To conclude, what we appear to have in play here is a game of Musical Chairs, but it may prove to be a game with remarkably high stakes. Once the music stops - or even the hint of the music stopping filters out across institutional investors - everyone will race for a chair (i.e. try to sell NTYM bonds). The absence of a GF at that point in time means there will be no buyer, at least not until yields spike sufficiently to warrant taking on the perceived risk, which will probably be quite high under those circumstances, as longer maturity bonds at low nominal yields have high durations – that is, bond prices react a lot to small changes in nominal yields.

The Draghi Doom Loops traced above are probably features of the ECB’s current QE and NDRP policy that either have not been recognized by investors, or have not been thought through by ECB, or both. Indeed, one could argue institutional investors are quite happy to have government guaranteed returns (that is, government subsidies in the form of capital gains for wealthy bondholders as the ECB bids up bond prices in its PSPP operations) from the GF/ ECB all the way out to September 2016 termination of QE. But to mash up metaphors, these institutional investors may be picking up pennies in front of a steamroller, and caught (unwittingly, and in part by the demands of the quarterly relative performance objectives that largely dictate their behavior) in a game of Musical Chairs that is likely to end sooner than they think - and end very badly, at that.
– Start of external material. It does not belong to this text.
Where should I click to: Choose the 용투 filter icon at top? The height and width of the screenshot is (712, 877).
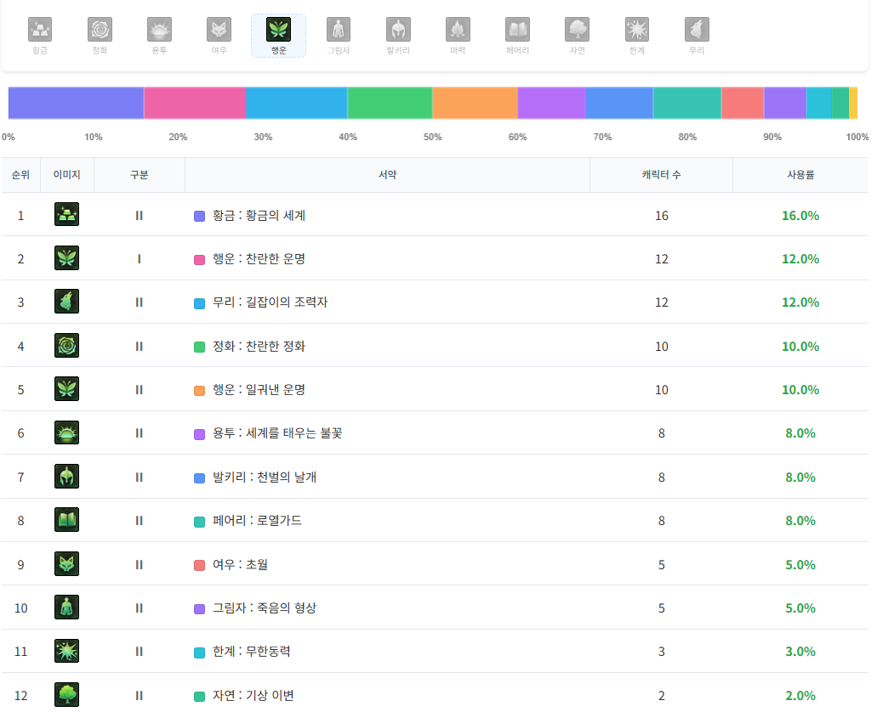(x=159, y=30)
We will elaborate further on these and other Draghi Doom Loops in future essays, as there are further complicating dynamics that have been set in motion, but still do not appear to be widely recognized yet. Keynes’ forecast of the fate of rentiers may prove to have been far too kind: It would be a great irony if Draghi’s QE and NDRP initiatives have forged a mutual assisted suicide pact with finanzkapital in the eurozone.